◆ **WHAT YOU WILL DO**: When you transcribe the entries, reproduce every character and exclude the images.

** Opening PROVIDED DATA block **

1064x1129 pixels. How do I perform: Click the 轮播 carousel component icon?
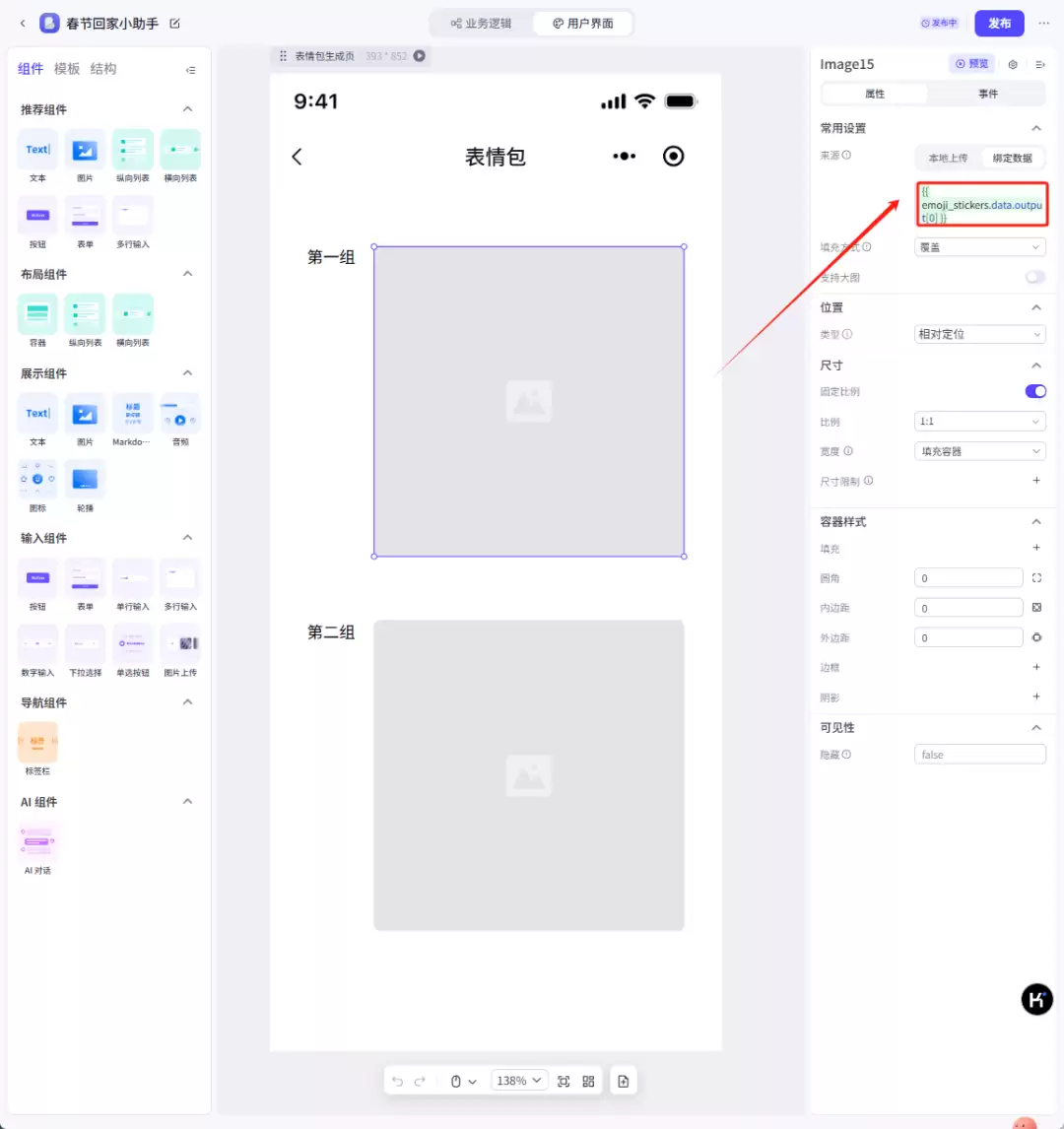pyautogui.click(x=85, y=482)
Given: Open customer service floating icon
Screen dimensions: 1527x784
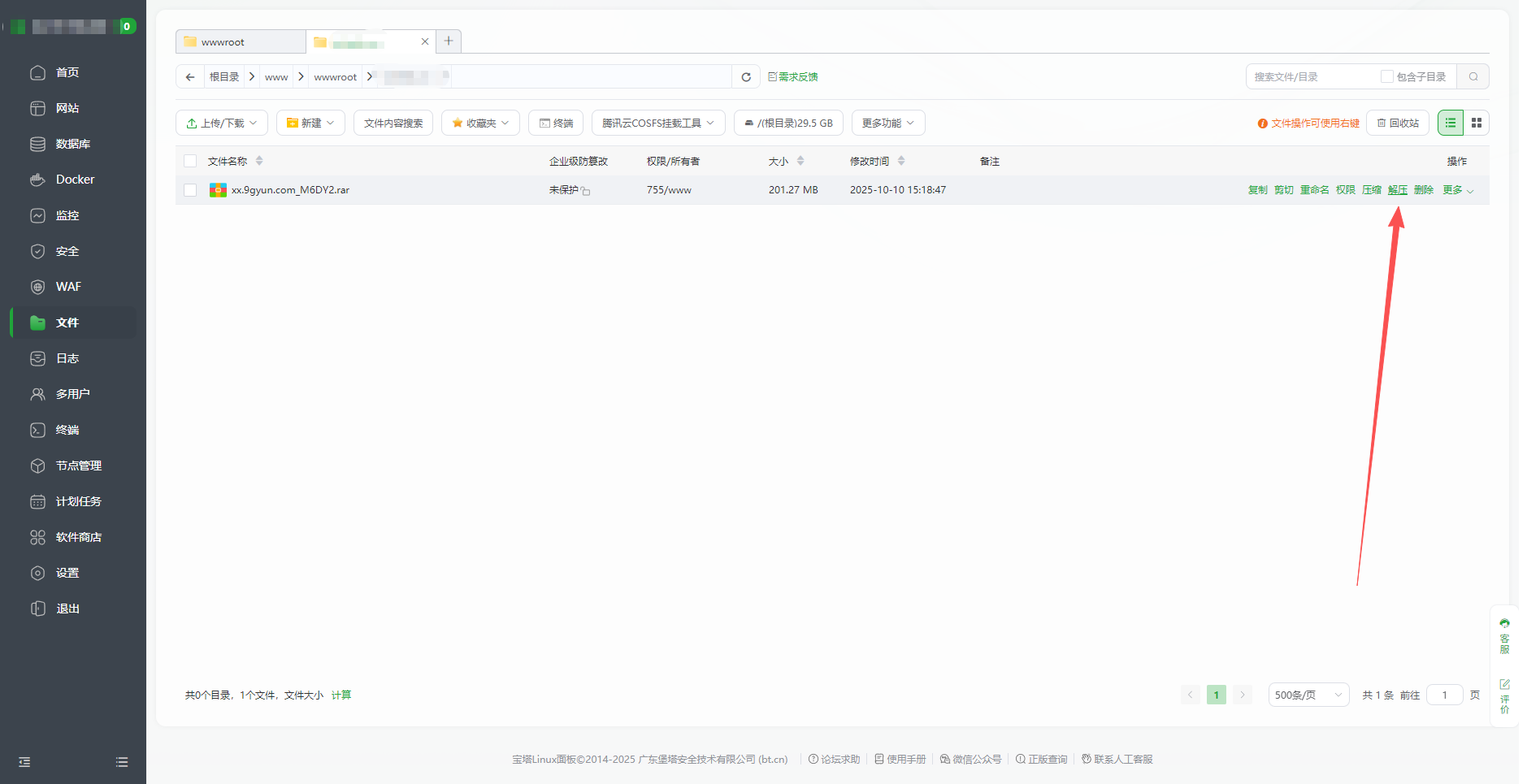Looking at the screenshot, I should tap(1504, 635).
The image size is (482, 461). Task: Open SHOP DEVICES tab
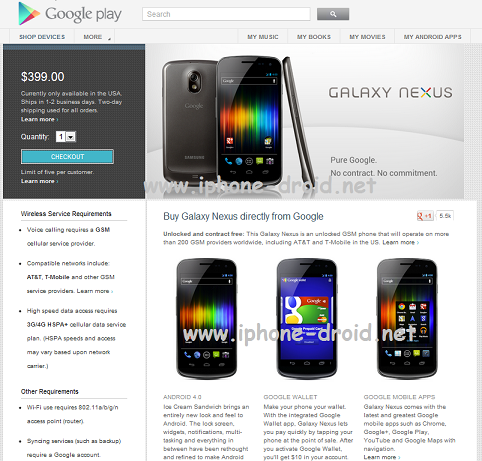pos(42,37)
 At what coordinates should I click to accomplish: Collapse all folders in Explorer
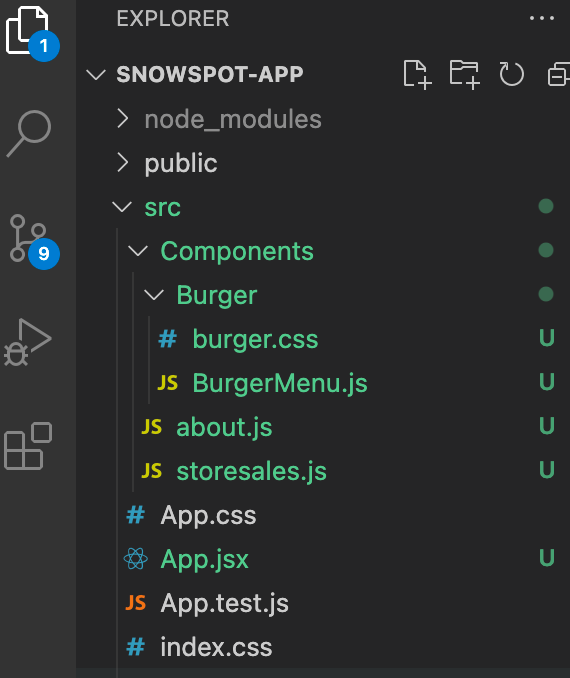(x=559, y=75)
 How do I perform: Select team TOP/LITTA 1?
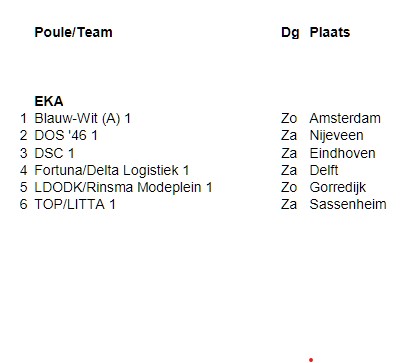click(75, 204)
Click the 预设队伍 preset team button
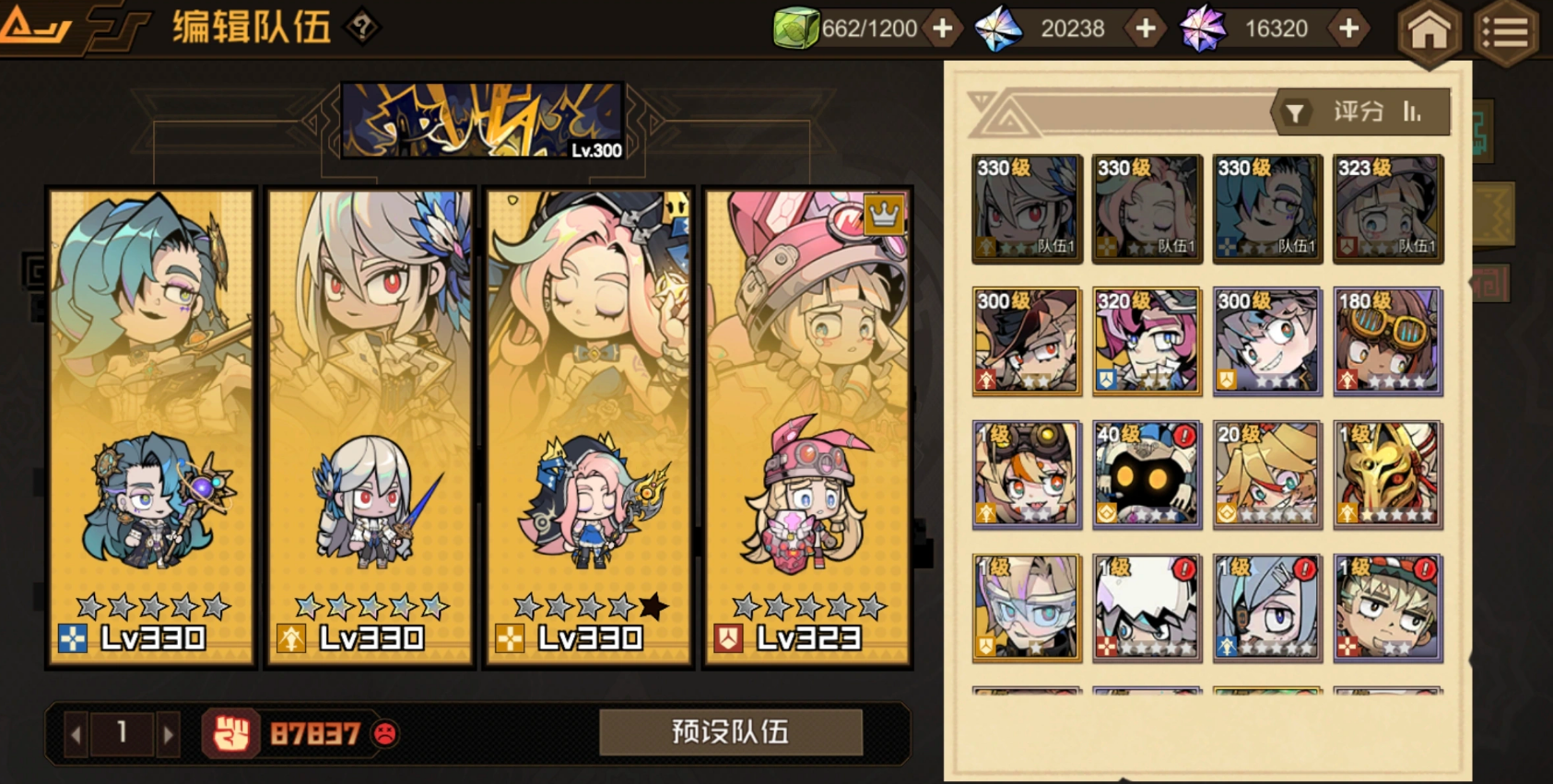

** Closing PROVIDED DATA block **

◆ **ANSWER BOX**:
1064x1129 pixels. How do I perform: Click the 轮播 carousel component icon?
pyautogui.click(x=85, y=482)
Given: Open customer service floating icon
Screen dimensions: 1527x784
Looking at the screenshot, I should tap(1504, 635).
The image size is (482, 461). Task: Open SHOP DEVICES tab
pos(42,37)
 At what coordinates should I click to accomplish: Collapse all folders in Explorer
(x=559, y=75)
 How do I perform: Select team TOP/LITTA 1?
click(75, 204)
Click the 预设队伍 preset team button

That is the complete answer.